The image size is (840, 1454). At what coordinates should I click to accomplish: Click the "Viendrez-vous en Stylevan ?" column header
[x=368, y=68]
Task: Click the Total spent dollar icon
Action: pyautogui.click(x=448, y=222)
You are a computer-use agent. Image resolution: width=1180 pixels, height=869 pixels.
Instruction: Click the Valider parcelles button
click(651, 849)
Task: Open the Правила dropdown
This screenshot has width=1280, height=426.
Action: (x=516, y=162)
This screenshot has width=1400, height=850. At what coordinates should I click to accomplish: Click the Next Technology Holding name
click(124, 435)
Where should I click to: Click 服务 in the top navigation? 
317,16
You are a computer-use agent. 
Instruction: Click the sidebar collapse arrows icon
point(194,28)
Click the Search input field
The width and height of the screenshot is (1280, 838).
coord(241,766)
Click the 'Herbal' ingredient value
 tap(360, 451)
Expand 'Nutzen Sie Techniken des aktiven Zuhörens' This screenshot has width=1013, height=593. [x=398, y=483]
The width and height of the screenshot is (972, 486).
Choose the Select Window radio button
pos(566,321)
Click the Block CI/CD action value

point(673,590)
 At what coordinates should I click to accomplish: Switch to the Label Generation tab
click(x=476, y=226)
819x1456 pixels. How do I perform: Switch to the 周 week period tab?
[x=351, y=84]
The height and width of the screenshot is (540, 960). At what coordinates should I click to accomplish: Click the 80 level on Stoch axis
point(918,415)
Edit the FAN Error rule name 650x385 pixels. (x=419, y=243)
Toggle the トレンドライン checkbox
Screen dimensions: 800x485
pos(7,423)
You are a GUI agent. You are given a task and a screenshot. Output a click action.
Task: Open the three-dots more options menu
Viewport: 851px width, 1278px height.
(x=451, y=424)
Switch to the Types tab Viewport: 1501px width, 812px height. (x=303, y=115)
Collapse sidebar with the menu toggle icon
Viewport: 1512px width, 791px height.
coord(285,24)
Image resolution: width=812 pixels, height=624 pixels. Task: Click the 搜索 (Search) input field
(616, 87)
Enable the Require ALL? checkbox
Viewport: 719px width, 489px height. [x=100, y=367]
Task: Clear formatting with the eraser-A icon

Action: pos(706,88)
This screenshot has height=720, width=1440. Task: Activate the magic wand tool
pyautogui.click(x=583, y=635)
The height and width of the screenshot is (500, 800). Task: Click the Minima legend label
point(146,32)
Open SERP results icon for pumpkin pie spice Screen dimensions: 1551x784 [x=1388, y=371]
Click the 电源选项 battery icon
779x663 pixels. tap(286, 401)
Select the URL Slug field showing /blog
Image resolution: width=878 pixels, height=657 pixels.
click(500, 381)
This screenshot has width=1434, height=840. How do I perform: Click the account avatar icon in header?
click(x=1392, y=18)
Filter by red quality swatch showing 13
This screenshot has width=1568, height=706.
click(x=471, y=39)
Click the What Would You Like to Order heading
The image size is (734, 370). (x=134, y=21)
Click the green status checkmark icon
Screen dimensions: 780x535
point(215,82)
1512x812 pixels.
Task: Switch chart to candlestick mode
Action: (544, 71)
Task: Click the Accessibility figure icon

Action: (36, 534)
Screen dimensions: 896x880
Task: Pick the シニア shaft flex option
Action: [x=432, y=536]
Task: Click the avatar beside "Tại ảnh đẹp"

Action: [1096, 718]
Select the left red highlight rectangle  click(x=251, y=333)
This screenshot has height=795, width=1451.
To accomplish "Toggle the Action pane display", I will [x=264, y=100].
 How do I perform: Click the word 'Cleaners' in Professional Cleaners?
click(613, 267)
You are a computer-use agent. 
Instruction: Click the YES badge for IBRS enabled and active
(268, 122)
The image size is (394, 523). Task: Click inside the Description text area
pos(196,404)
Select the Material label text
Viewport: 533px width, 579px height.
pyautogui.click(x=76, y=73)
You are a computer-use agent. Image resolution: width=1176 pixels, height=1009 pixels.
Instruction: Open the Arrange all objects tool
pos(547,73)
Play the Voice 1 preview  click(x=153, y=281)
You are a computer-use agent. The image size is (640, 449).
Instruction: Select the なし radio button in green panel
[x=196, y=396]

> [TRY IT]: From the line containing "Switch to the Types" down to the line containing "Click the green status checkmark icon" in the material above, reproduce every line exactly, including the two end lines.

> [EXERCISE RESPONSE]:
Switch to the Types tab Viewport: 1501px width, 812px height. (x=303, y=115)
Collapse sidebar with the menu toggle icon
Viewport: 1512px width, 791px height.
coord(285,24)
Image resolution: width=812 pixels, height=624 pixels. Task: Click the 搜索 (Search) input field
(616, 87)
Enable the Require ALL? checkbox
Viewport: 719px width, 489px height. [x=100, y=367]
Task: Clear formatting with the eraser-A icon

Action: pos(706,88)
This screenshot has height=720, width=1440. Task: Activate the magic wand tool
pyautogui.click(x=583, y=635)
The height and width of the screenshot is (500, 800). Task: Click the Minima legend label
point(146,32)
Open SERP results icon for pumpkin pie spice Screen dimensions: 1551x784 [x=1388, y=371]
Click the 电源选项 battery icon
779x663 pixels. tap(286, 401)
Select the URL Slug field showing /blog
Image resolution: width=878 pixels, height=657 pixels.
click(500, 381)
This screenshot has width=1434, height=840. How do I perform: Click the account avatar icon in header?
click(x=1392, y=18)
Filter by red quality swatch showing 13
This screenshot has width=1568, height=706.
click(x=471, y=39)
Click the What Would You Like to Order heading
The image size is (734, 370). (x=134, y=21)
Click the green status checkmark icon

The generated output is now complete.